=== Section Start ===
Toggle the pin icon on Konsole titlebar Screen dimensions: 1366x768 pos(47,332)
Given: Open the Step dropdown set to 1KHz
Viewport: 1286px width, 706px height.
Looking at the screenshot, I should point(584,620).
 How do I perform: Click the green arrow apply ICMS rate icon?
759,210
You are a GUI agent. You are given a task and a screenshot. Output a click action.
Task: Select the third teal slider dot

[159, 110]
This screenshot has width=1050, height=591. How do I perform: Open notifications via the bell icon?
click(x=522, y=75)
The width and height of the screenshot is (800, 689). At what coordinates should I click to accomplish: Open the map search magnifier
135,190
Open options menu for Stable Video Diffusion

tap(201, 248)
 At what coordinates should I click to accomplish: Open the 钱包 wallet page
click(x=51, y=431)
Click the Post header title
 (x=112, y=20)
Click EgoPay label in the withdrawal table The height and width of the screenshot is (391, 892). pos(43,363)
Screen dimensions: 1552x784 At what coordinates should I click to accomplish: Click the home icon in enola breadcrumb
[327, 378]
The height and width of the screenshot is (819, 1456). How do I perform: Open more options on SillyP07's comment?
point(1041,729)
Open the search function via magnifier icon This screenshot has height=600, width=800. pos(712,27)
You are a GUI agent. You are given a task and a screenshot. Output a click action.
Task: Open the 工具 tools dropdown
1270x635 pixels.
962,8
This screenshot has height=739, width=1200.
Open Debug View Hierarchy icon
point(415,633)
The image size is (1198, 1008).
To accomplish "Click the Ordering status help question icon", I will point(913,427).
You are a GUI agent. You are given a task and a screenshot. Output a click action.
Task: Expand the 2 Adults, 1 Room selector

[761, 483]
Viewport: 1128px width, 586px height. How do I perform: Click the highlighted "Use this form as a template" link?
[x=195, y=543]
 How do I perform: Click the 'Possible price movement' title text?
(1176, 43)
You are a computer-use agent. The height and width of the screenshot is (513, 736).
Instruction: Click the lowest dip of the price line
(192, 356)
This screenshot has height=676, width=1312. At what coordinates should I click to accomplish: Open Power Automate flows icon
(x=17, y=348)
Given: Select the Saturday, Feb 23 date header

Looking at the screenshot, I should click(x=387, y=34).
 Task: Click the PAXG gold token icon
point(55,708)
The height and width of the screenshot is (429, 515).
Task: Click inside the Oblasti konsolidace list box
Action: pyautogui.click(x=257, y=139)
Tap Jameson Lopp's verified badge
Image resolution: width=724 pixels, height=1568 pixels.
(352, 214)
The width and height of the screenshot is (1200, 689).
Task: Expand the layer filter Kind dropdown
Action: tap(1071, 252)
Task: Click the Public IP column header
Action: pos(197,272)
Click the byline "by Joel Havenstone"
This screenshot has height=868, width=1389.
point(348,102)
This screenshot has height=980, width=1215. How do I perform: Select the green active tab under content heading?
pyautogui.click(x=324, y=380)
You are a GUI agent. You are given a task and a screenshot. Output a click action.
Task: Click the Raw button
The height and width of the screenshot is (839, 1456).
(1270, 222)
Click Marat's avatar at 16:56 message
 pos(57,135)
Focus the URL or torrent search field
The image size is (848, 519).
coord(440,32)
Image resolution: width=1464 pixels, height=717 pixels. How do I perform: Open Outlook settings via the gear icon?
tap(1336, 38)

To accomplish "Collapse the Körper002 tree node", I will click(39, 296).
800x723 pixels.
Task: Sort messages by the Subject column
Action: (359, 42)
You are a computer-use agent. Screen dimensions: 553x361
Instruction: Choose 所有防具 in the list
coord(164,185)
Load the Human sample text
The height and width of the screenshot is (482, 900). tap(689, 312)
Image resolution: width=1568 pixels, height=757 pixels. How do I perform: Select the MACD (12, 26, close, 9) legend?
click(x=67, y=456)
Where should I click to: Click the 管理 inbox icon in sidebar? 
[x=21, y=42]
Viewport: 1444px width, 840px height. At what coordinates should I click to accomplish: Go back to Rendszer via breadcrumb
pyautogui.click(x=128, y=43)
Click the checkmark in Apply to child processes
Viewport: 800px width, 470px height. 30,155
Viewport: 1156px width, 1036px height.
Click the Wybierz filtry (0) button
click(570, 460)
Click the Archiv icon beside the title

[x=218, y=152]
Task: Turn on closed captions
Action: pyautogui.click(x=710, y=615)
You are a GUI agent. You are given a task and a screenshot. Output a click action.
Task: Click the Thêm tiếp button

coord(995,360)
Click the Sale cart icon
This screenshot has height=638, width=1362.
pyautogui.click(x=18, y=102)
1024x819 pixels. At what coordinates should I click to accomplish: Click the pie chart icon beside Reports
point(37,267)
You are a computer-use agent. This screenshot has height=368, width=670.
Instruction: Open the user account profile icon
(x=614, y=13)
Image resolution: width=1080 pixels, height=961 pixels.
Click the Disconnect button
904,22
=== Section End ===
» Activity
Give again, word for word, every line of the listing above from the one with "Task: Open the 工具 tools dropdown" to the one with "You are a computer-use agent. The", both inclusive, and nothing beyond them.

» Written solution
Task: Open the 工具 tools dropdown
1270x635 pixels.
962,8
This screenshot has height=739, width=1200.
Open Debug View Hierarchy icon
point(415,633)
The image size is (1198, 1008).
To accomplish "Click the Ordering status help question icon", I will point(913,427).
You are a GUI agent. You are given a task and a screenshot. Output a click action.
Task: Expand the 2 Adults, 1 Room selector

[761, 483]
Viewport: 1128px width, 586px height. How do I perform: Click the highlighted "Use this form as a template" link?
[x=195, y=543]
 How do I perform: Click the 'Possible price movement' title text?
(1176, 43)
You are a computer-use agent. The height and width of the screenshot is (513, 736).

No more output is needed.